» RECORD SET:

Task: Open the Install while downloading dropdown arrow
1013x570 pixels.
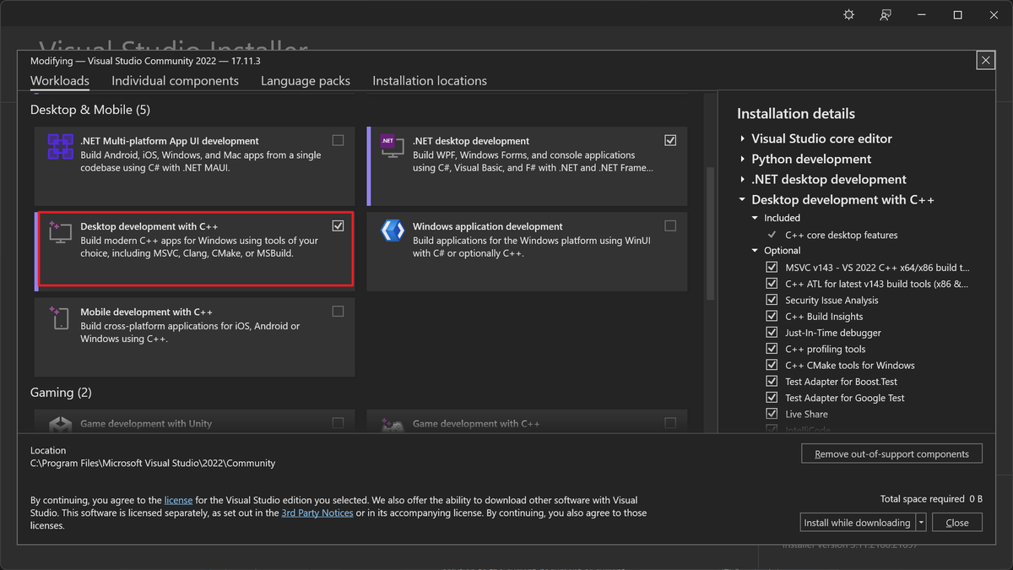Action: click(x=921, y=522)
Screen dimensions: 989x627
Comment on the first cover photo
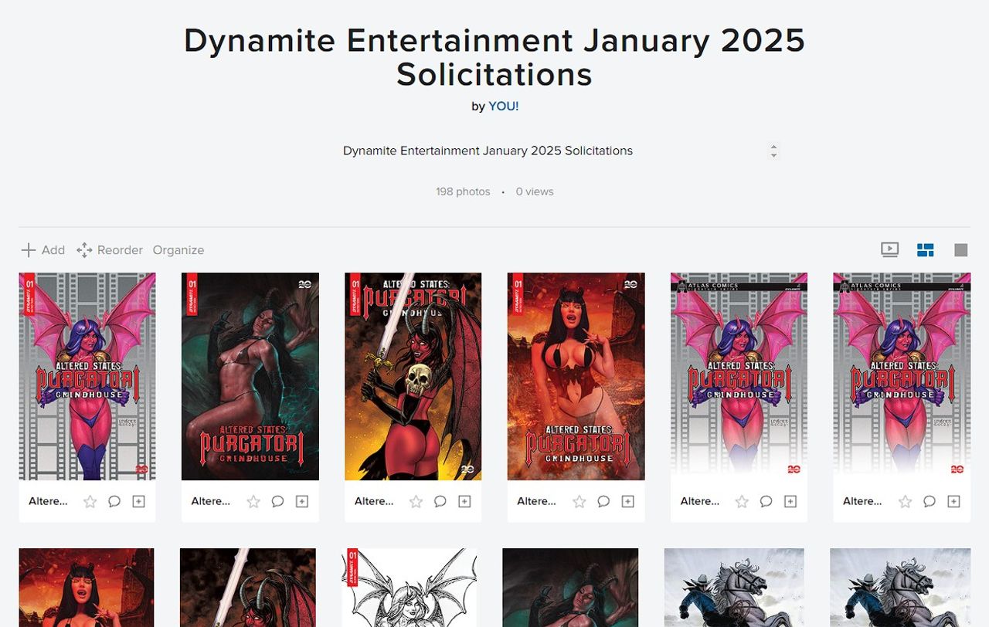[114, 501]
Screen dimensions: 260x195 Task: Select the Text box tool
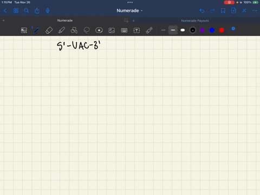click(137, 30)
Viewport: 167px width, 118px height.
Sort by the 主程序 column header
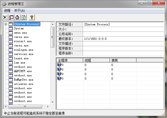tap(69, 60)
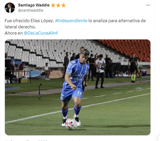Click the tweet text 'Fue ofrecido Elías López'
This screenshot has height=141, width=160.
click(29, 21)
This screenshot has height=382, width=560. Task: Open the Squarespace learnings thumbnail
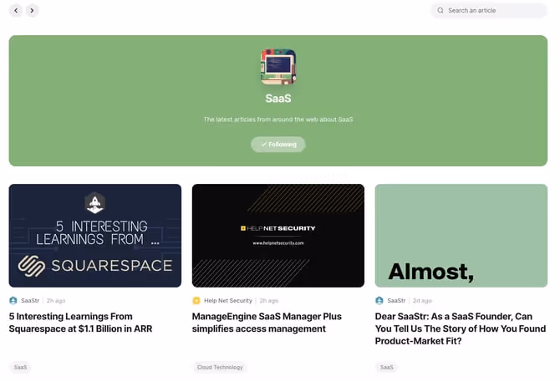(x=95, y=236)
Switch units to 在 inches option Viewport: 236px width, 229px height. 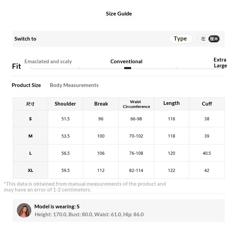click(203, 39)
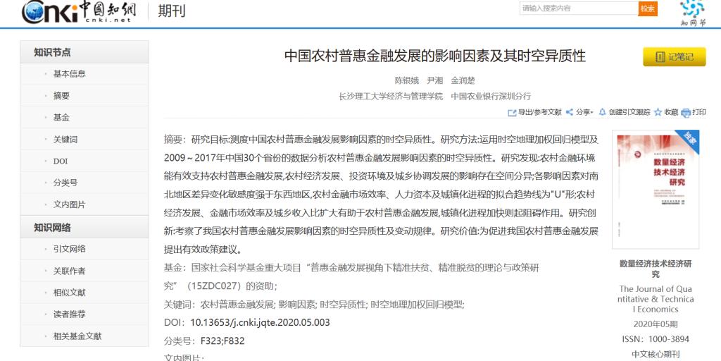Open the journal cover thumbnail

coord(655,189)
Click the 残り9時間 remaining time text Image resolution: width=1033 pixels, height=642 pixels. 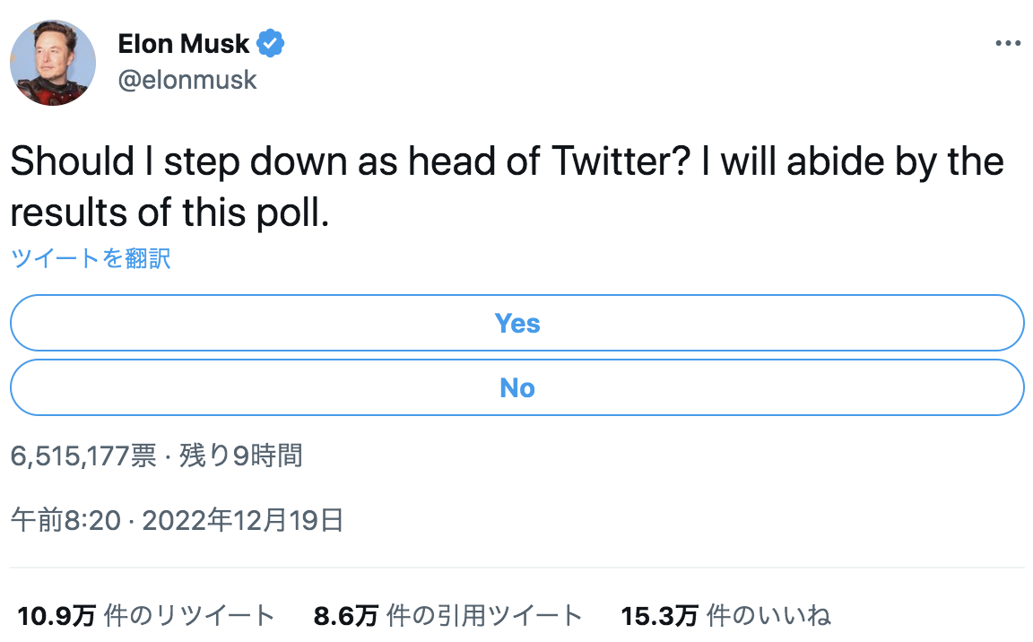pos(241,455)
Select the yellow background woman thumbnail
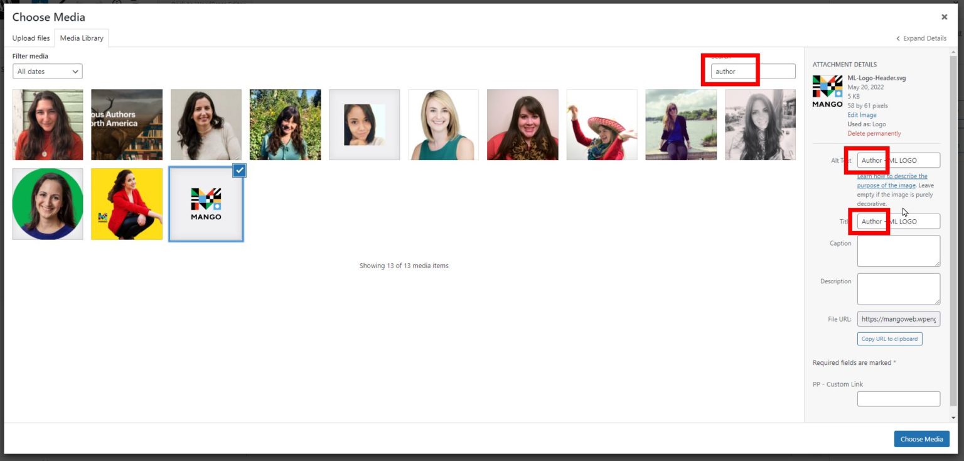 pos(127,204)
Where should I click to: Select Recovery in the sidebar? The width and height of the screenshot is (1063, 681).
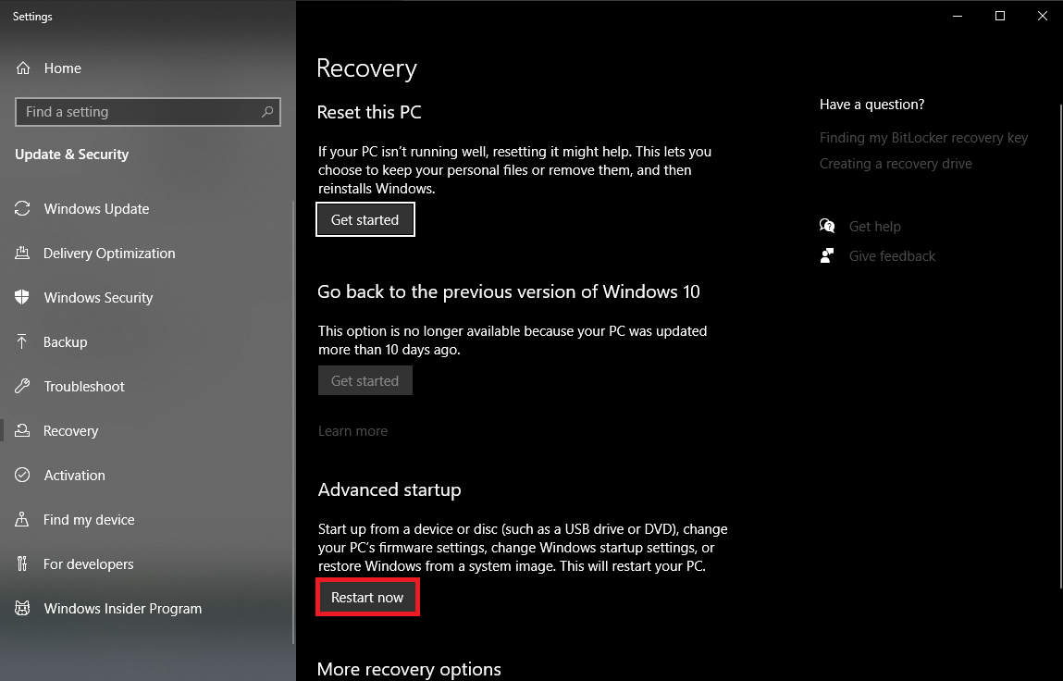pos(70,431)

» WHAT IS EXPECTED: Repeat exactly the lines from the one holding "Where should I" through the last line of the entries, both included; the pictures do not belong in the copy.

» RESULT:
Where should I click to: Select Recovery in the sidebar? The width and height of the screenshot is (1063, 681).
pos(70,431)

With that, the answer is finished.